AIM OF THE TASK
Two lines in the data below mark the range: the one with "Given: Switch to the History tab" and the one with "Image resolution: width=909". Return both, along with every line between them, exactly.

RECORD EXTRACTS

=======

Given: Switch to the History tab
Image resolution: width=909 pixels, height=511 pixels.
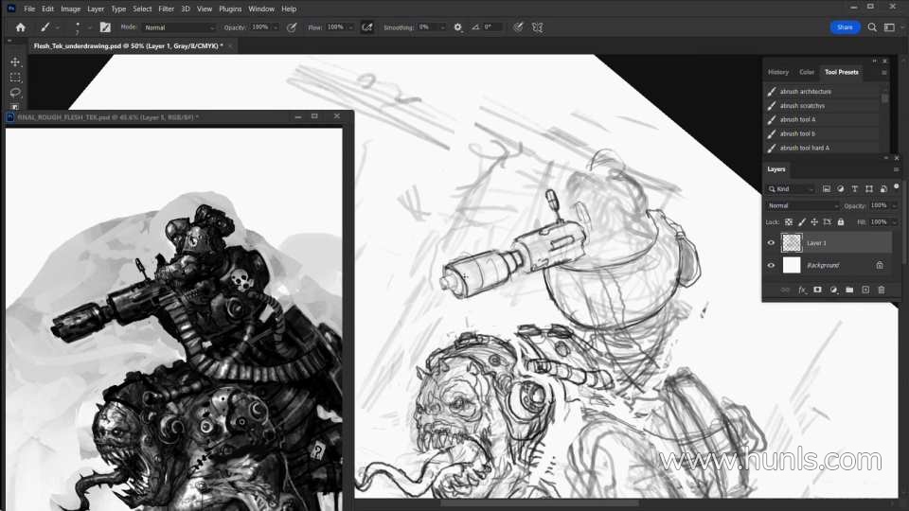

=======

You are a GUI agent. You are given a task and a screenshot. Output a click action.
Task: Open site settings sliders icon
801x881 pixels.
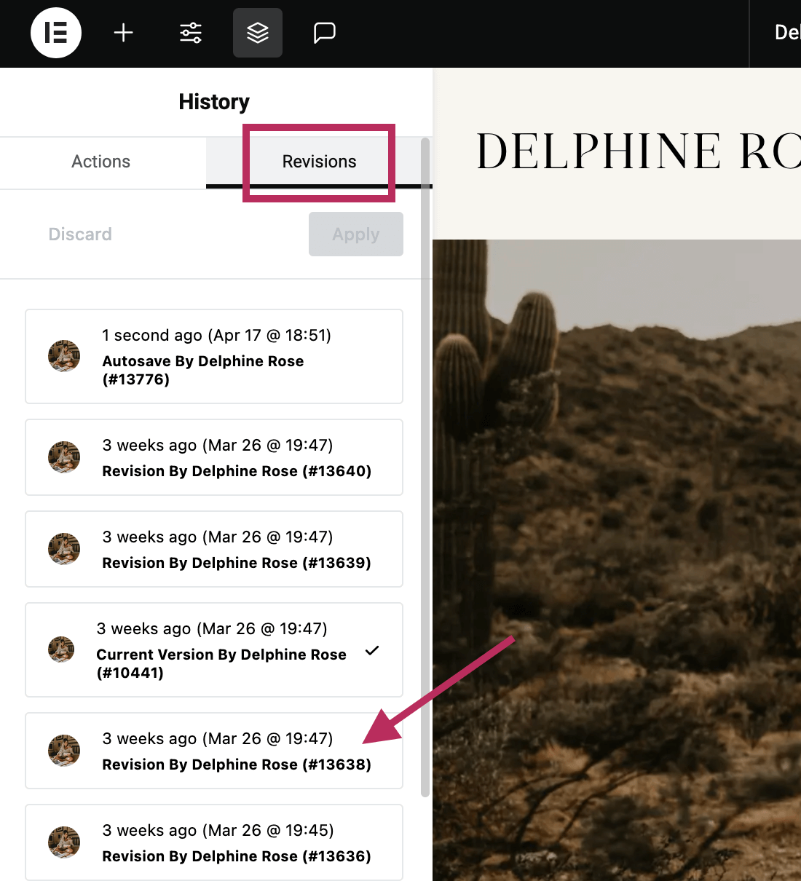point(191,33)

=======

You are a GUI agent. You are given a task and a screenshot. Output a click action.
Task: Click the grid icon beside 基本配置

=======

ANSWER SPACE
Given: Switch to the History tab
Image resolution: width=909 pixels, height=511 pixels.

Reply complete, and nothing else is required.